Regia di Thomas McCarthy vedi scheda film
Ricreare un clima segnato da toni scanditi alla perfezione come quelli de “L’ospite inatteso” era tutt’altro che facile per Thomas McCarthy che con “Win win” sforna un film onesto, con alcuni tratti ben descritti, al passo con i tempi per gli argomenti messi in rilievo, ma che fatica terribilmente a far scoccare una sincera scintilla emozionale.
I tempi sono duri per l’avvocato Mike Flaherty (Paul Giamatti) che ha bisogno di soldi per far quadrare il bilancio famigliare.
Astutamente decide di diventare il tutore dell’anziano Leo Poplar (Burt Young) sistemandolo in una casa di riposo con un imbroglio, quando poi arriva in città suo nipote Kyle (Alex Shaffer), le cose si complicheranno; dapprima troverà anche in lui un gran aiuto per far emergere la sua squadra di lotta, ma le cose subiranno una brusca frenata con l’arrivo in città della madre (Melanie Lynskey) che romperà i fragili equilibri creati da Mike.

+--

Consegna A. Trasforma tutti i record seguenti in una tabella Markdown con le colonne «N.» e «Contenuto», con una riga per ciascuna riga non vuota dei record.

(Record di testo e di puntamento degli elementi)
+--

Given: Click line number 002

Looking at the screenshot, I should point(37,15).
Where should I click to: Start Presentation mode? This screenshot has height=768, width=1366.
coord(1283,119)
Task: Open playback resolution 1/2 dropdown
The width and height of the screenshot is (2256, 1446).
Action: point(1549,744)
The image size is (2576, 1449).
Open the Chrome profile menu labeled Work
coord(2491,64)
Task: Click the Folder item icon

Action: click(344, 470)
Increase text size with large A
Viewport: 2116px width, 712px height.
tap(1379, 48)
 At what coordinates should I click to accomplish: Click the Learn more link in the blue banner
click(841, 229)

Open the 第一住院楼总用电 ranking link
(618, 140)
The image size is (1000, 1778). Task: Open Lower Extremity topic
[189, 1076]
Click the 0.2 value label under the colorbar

+--

Consegna B. Secondo la recensione, quale attore interpreta Kyle, il nipote di Leo Poplar?

Risultato corretto A.
| N. | Contenuto |
|---|---|
| 1 | Given: Click line number 002 |
| 2 | Looking at the screenshot, I should point(37,15). |
| 3 | Where should I click to: Start Presentation mode? This screenshot has height=768, width=1366. |
| 4 | coord(1283,119) |
| 5 | Task: Open playback resolution 1/2 dropdown |
| 6 | The width and height of the screenshot is (2256, 1446). |
| 7 | Action: point(1549,744) |
| 8 | The image size is (2576, 1449). |
| 9 | Open the Chrome profile menu labeled Work |
| 10 | coord(2491,64) |
| 11 | Task: Click the Folder item icon |
| 12 | Action: click(344, 470) |
| 13 | Increase text size with large A |
| 14 | Viewport: 2116px width, 712px height. |
| 15 | tap(1379, 48) |
| 16 |  At what coordinates should I click to accomplish: Click the Learn more link in the blue banner |
| 17 | click(841, 229) |
| 18 | Open the 第一住院楼总用电 ranking link |
| 19 | (618, 140) |
| 20 | The image size is (1000, 1778). Task: Open Lower Extremity topic |
| 21 | [189, 1076] |
| 22 | Click the 0.2 value label under the colorbar |

Risultato corretto B. Alex Shaffer.